Tragedy in Beslan

Author: 
Fawaz Turki, [email protected]
Publication Date: 
Thu, 2004-09-09 03:00

The first rule, in your moral calculus as a combatant, is that you don’t deliberately harm civilians. The second rule is that you most decidedly don’t target children, say by taking them hostage, in your fight against the enemy. And, yes, there’s a third rule: You observe the above two rules scrupulously, for by not doing so you ratchet up the scale of your uncivilized behavior so many notches that you put yourself beyond the pale.

We may never know what triggered the massacres of well over 350 civilians, half of them children, at a school in Russia’s Caucasus town of Beslan, not far from Chechnya, where the victims appear to have perished in the bomb blasts, automatic weapons, grenades and crossfire of a rescue attempt gone horribly awry.

We may never know because Russian officials are notorious for withholding information from their public when they botch a rescue operation, as they are equally notorious for refusing to exhaust all options open to them before they take drastic action.

In October 2002, it will be recalled, President Vladimir Putin, opting not to negotiate with Russian guerrillas holding hostages in a Moscow theater, ended up killing 250 of his own people when he ordered, again before other action was considered, that a deadly gas be pumped into the interior of the building.

Typically, the government-controlled media at the time, which never revealed the exact number of dead, claimed improbably, indeed comically, that the victims died of, well, “stress.”

This time around, Russian authorities stormed the school on Friday, again without any plan, and ended up creating a scene of unspeakable carnage, with piles of corpses of children and their parents strewn around — followed by officials in Moscow providing the usual prevarications, false statements, and rumors (known to Russians and dismissed by them as “lozh”).

Then, in an egregious display of double-speak Putin invoked the specter of “international terrorism” to define what in effect is a regional conflict in Chechnya, triggered not only by a genuine struggle of a repressed people for national independence, but also by this repressed people’s reaction to the abominable atrocities that Moscow’s occupation army has inflicted on them all these years.

By identifying Chechens as “prestupnik,” or bandits, he shifts attention away from how Russia has refused all these years to face up to the realities on the ground in Chechnya.

After Russian President Boris Yeltsin ordered an invasion of the rebellious Muslim republic ten years ago, his troops turned Grozny, the capital, once a quaintly attractive city of 400,000, into rubble, strewn with copses, and caused tens of thousands of Chechens to flee their homeland.

Commenting on that, the Washington Post editorialized last Friday: “President Vladimir Putin has since made the situation worse, launching a second invasion, cutting off the region from aid groups and journalists, refusing negotiations, and allowing Russian troops to torture and torment Chechen civilians.”

Instead of seeking a long-lasting reconciliation between Russia and Chechnya — a nation that for the last 300 years has endured the yoke of Russian domination — Putin instead has sought to impose on the Chechens one puppet government after another, through one transparently rigged election after another.

Just as we may never know what brought about Friday’s massacre, we may never know either what the ultimate aim of those Chechen militants was and what drove them, so callously, to take almost a thousand civilians hostage.
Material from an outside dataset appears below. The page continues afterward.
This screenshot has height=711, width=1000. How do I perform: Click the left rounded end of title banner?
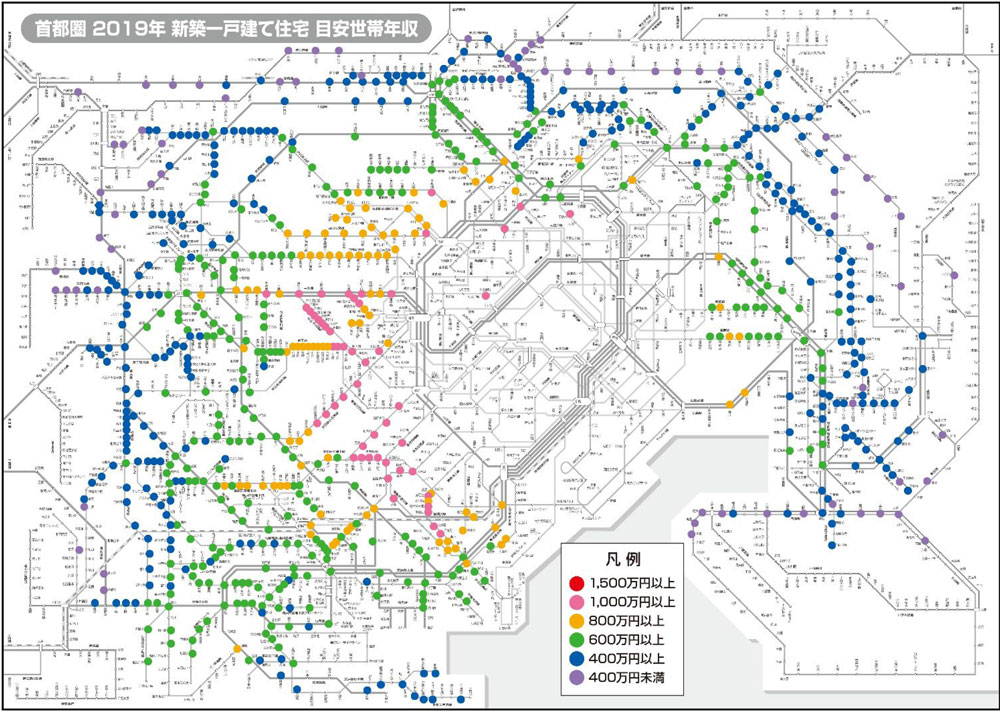click(x=24, y=26)
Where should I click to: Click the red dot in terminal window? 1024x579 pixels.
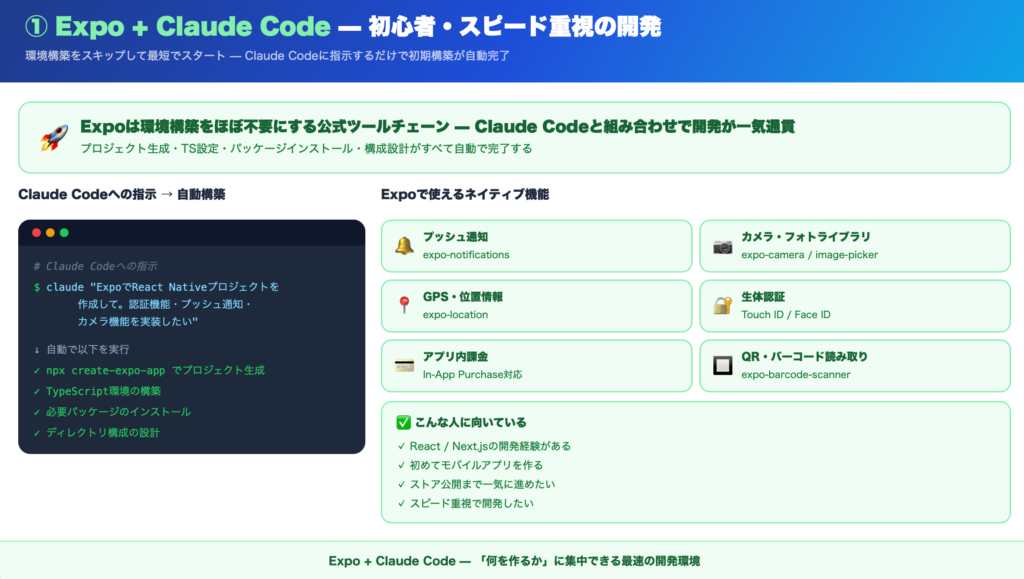37,233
Were they trying to make a point, perhaps to create among Russians an atmosphere of terror, panic and helplessness in order to remind them of the havoc sown in Chechnya by their occupation troops? After all, the history of Russian oppression — including the time in 1944 when Joseph Stalin ordered the mass deportation of the entire Chechen population to Central Asia in the middle of winter, which resulted in the death of 78,000 en route or soon after arrival — runs deep in the Chechen archetype, historical sensibility and collective memory.

This, however, we do know: Chechens do their long-suffering nation and their just cause no favor by seizing a school and taking children hostage.

The families of the victims, along with the traumatized survivors, of this dreadful event deserve our complete sympathy.